▶ _Brief_: Reproduce all the records below, substituting "Step" for every occurrence of "Instruction" and leaving everything else unchanged.
------ Material provided ------
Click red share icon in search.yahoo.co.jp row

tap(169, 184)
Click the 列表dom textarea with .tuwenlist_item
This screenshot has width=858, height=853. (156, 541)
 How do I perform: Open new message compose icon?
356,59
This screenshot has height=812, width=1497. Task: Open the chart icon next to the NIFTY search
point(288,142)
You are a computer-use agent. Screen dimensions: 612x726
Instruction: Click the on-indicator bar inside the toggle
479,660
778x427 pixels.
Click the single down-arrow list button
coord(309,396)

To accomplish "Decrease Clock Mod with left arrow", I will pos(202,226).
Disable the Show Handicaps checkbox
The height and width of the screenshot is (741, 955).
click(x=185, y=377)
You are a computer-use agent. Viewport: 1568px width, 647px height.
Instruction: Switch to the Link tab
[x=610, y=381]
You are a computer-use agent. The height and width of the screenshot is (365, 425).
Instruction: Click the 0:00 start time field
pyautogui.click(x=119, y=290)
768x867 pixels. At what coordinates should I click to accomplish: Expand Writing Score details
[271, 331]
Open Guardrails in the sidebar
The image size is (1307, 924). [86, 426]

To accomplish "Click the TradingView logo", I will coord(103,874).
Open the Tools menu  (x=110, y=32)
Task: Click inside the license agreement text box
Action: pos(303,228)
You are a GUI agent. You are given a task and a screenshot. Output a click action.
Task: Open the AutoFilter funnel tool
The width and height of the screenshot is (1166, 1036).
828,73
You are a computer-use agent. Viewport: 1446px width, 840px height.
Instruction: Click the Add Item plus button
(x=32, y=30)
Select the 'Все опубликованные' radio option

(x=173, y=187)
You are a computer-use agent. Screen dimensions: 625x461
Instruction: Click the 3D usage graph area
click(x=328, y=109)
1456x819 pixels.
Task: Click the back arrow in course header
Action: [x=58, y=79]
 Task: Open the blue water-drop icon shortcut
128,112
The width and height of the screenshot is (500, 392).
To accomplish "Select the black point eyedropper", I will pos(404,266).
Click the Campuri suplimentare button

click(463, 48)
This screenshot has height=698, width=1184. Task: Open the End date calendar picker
------
▶ _Task response_:
Click red share icon in search.yahoo.co.jp row

tap(169, 184)
Click the 列表dom textarea with .tuwenlist_item
This screenshot has width=858, height=853. (156, 541)
 How do I perform: Open new message compose icon?
356,59
This screenshot has height=812, width=1497. Task: Open the chart icon next to the NIFTY search
point(288,142)
You are a computer-use agent. Screen dimensions: 612x726
Step: Click the on-indicator bar inside the toggle
479,660
778x427 pixels.
Click the single down-arrow list button
coord(309,396)

To accomplish "Decrease Clock Mod with left arrow", I will pos(202,226).
Disable the Show Handicaps checkbox
The height and width of the screenshot is (741, 955).
click(x=185, y=377)
You are a computer-use agent. Viewport: 1568px width, 647px height.
Step: Switch to the Link tab
[x=610, y=381]
You are a computer-use agent. The height and width of the screenshot is (365, 425).
Step: Click the 0:00 start time field
pyautogui.click(x=119, y=290)
768x867 pixels. At what coordinates should I click to accomplish: Expand Writing Score details
[271, 331]
Open Guardrails in the sidebar
The image size is (1307, 924). [86, 426]

To accomplish "Click the TradingView logo", I will coord(103,874).
Open the Tools menu  (x=110, y=32)
Task: Click inside the license agreement text box
Action: pos(303,228)
You are a GUI agent. You are given a task and a screenshot. Output a click action.
Task: Open the AutoFilter funnel tool
The width and height of the screenshot is (1166, 1036).
828,73
You are a computer-use agent. Viewport: 1446px width, 840px height.
Step: Click the Add Item plus button
(x=32, y=30)
Select the 'Все опубликованные' radio option

(x=173, y=187)
You are a computer-use agent. Screen dimensions: 625x461
Step: Click the 3D usage graph area
click(x=328, y=109)
1456x819 pixels.
Task: Click the back arrow in course header
Action: [x=58, y=79]
 Task: Open the blue water-drop icon shortcut
128,112
The width and height of the screenshot is (500, 392).
To accomplish "Select the black point eyedropper", I will pos(404,266).
Click the Campuri suplimentare button

click(463, 48)
This screenshot has height=698, width=1184. Task: Open the End date calendar picker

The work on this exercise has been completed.